*Compito A:*
Nel brano sul fratello laico, in quale data è stato emanato il documento "Identità e missione del fratello religioso nella Chiesa"?
*Compito B:*
Che cosa si propone il documento "Identità e missione del fratello religioso nella Chiesa" secondo il brano sul fratello laico? Spiegalo in una, due o tre frasi.
*Compito C:*
Prosegui il brano sul fratello laico a partire dalla sua ultima frase.

*Brano:*
_____

La gioia di essere "fratello"
2016/9, p. 25
Un fratello laico tedesco dell’Istituto di San Giovanni
di Dio (Fatebenefratelli) descrive la bellezza di questa
vocazione e la gioia di viverla come espressione
dell’amore di Dio verso i bisognosi e come chiamata
a farsi fratelli di tutti, a servirli accogliendoli con il cuore,
o meglio, nel cuore.
Testimonianza di un Fatebenefratello
LA GIOIA
DI ESSERE “FRATELLO”
Un fratello laico tedesco dell’Istituto di San Giovanni di Dio (Fatebenefratelli) descrive la bellezza di questa vocazione e la gioia di viverla come espressione dell’amore di Dio verso i bisognosi e come chiamata a farsi fratelli di tutti, a servirli accogliendoli con il cuore, o meglio, nel cuore.
Per tanto tempo – troppo! – la vocazione di Fratello laico nella vita religiosa è rimasta nell’ombra e i Fratelli sono stati considerati come una categoria di seconda classe. E ciò nonostante le figure esemplari e i luminosi esempi che costellano la sua lunga storia. A richiamare l’attenzione sul significato e la bellezza di questa vocazione ha impresso nuovo impulso anche il recente documento della Congregazione per gli Istituti di vita consacrata e le Società di vita apostolica “Identità e missione del fratello religioso nella Chiesa”, emanato il 14 dicembre 2015 in occasione dell’anno della Vita Consacrata. Lo scopo che si propone questo documento è di contribuire a far sì che questa vocazione sia maggiormente conosciuta e apprezzata all’interno della Chiesa e di orientare e animare i fratelli a vivere oggi la loro vocazione con autenticità e gioia.

_____

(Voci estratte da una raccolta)
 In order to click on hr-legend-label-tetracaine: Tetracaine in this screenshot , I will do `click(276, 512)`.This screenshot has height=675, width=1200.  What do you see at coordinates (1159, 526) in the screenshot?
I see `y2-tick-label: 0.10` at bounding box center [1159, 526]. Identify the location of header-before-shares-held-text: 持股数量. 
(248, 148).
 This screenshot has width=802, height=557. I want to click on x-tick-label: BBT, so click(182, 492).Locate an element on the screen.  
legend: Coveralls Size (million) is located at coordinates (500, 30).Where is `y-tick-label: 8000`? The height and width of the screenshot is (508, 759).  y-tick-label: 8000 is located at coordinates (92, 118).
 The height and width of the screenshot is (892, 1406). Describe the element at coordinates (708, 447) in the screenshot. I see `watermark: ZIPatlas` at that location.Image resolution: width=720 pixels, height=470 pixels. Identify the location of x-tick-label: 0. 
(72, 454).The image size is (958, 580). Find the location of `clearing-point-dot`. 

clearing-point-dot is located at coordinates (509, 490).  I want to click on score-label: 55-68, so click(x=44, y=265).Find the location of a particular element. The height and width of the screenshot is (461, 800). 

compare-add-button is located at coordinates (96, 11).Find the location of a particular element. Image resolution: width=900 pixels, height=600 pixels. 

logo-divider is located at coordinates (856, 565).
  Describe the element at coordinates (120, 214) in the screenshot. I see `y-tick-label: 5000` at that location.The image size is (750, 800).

_____

*Risposta A:*
Il 14 dicembre 2015, in occasione dell'anno della Vita Consacrata.

*Risposta B:*
Il documento vuole contribuire a far sì che la vocazione di fratello religioso sia maggiormente conosciuta e apprezzata all'interno della Chiesa. Intende inoltre orientare e animare i fratelli a vivere oggi la loro vocazione con autenticità e gioia.

*Risposta C:*
Ma al di là dei documenti, questa vocazione può essere meglio compresa e valorizzata soprattutto ascoltando i Fratelli che la vivono. Per questo ci sembra interessante raccontare la testimonianza, pubblicata dalla rivista Ordens Korrespondenz della Conferenza dei superiori maggiori tedeschi, e narrata da fr. Thomas Väth, un religioso dei Fatebenefratelli, – Istituto fondato nel sec. 16° da san Giovanni di Dio –, in Germania meglio conosciuti come Barmherzige Brüder, Fratelli misericordiosi.
Fr. Thomas era diplomato in teologia. Dal 1995 lavorava in diverse istituzioni caritative, finché un giorno sentì la chiamata e comprese che il Signore lo invitava a entrare tra i Fratelli misericordiosi. «Non avrei mai immaginato – scrive – che il Signore mi chiamasse alla vita consacrata. Tanto più che nessuno delle persone che mi circondavano riteneva che, in quanto teologo diplomato, sarei entrato in un istituto religioso». Le voci che sentivo dicevano: “allora tutto lo studio compiuto è stato inutile”, oppure “è una vocazione buttata via”. Anche i novizi degli istituti clericali o i candidati al sacerdozio mi compativano dicendo che Dio mi aveva chiamato ma in modo sbagliato.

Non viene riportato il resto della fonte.